Donald Trump on shutting down flights: ‘I am looking at hot spots’
President Trump is considering shutting down flights between coronavirus hot spot regions, he said Wednesday, while he also sent a warning to drug lords who could be looking to take advantage of the coronavirus crisis.
“I am looking at hot spots,” Trump said during a White House press briefing about potentially stopping domestic flights. “I am looking where flights are going into hot spots. Some of those flights I didn’t like from the beginning. But closing up every single flight on every single airline, that’s a very, very, very rough decision.
“But we are thinking about hot spots, where you go from spot to spot, both hot,” the president said. “We’ll let you know fairly soon.”
He was also asked about shutting down trains.
“It’s a very big decision to do that,” Trump said.
“When you start closing up entire transportation systems and then opening them up, that’s a very tough thing to do,” he said.
Trump also announced the launch of an enhanced counter-narcotics operation that’s intended to prevent drug lords from taking advantage of the coronavirus crisis to smuggle drugs into the country.
“We must not let the drug cartels exploit the pandemic to threaten American lives,” Trump said.
“As governments and nations focus on the coronavirus, there’s a growing threat that cartels, criminals, terrorists and other malign actors will try to exploit the situation for their own gain,” Trump said. “And we must not let that happen. We will never let that happen.”
The United States, along with 22 partner nations, will increase surveillance and disruption of drug trafficking, and seizures of drug shipments, the president said.
The mission involves sending additional Navy warships, surveillance aircraft and special forces teams to nearly double the U.S. counter-narcotics capacity in the western hemisphere, with forces operating both in the Caribbean and eastern Pacific.
Thousands of sailors, Coast Guardsmen, soldiers, airmen and Marines are involved in this operation, according to Joint Chiefs of Staff Chair Gen.
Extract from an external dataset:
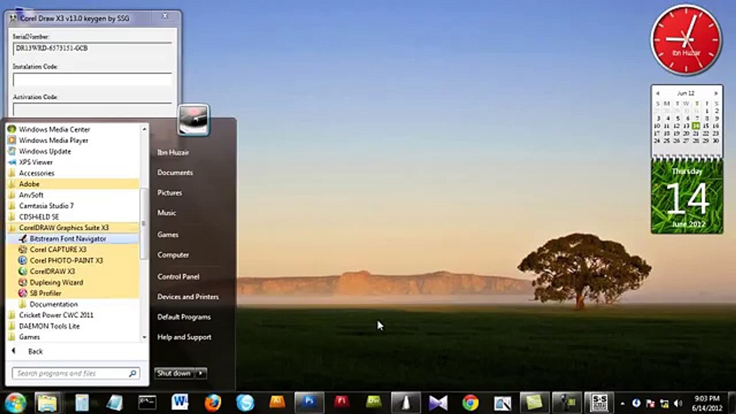
Task: Open Corel PHOTO-PAINT X3 from start menu
Action: click(66, 260)
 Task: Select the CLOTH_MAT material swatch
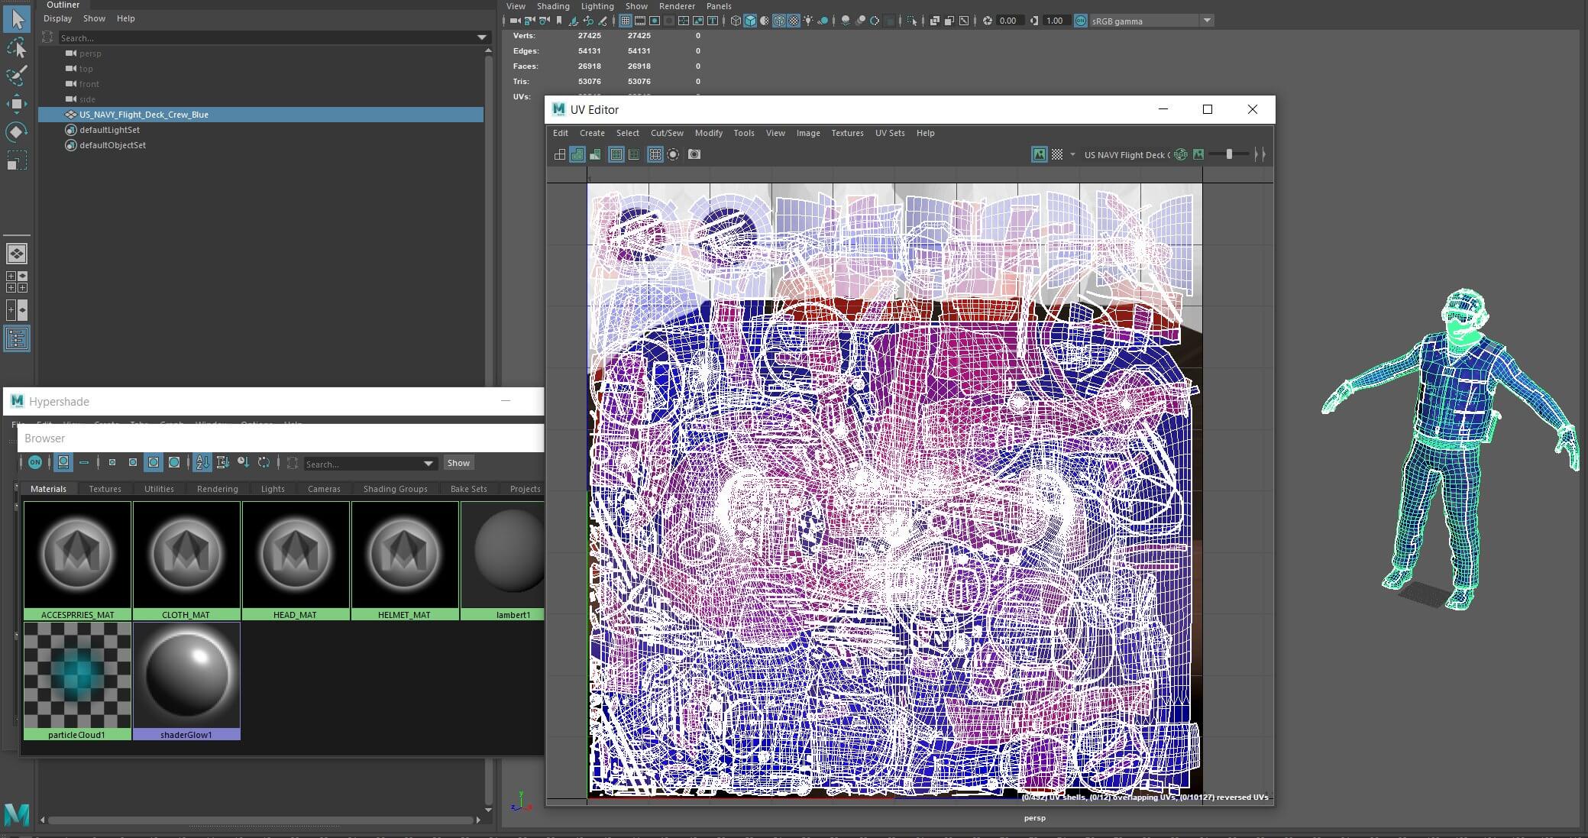186,555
Mark Milley.
“We came upon some intelligence some time ago that the drug cartels as a result of COVID-19 were going to try to take advantage of the situation, and try to infiltrate additional drugs into our country,” Milley said.
“We’re at war with COVID-19, we’re at war with terrorists and we are at war with the drug cartels as well,” he said. “This is the United States military. You will not penetrate this country. You will not get past Jump Street. You’re not going to come in here and kill additional Americans.”
More than 210,000 people in the U.S. have tested positive for coronavirus, and more than 4,700 people have died. The U.S. leads the world in the number of confirmed cases.
Herald wire services contributed to this report.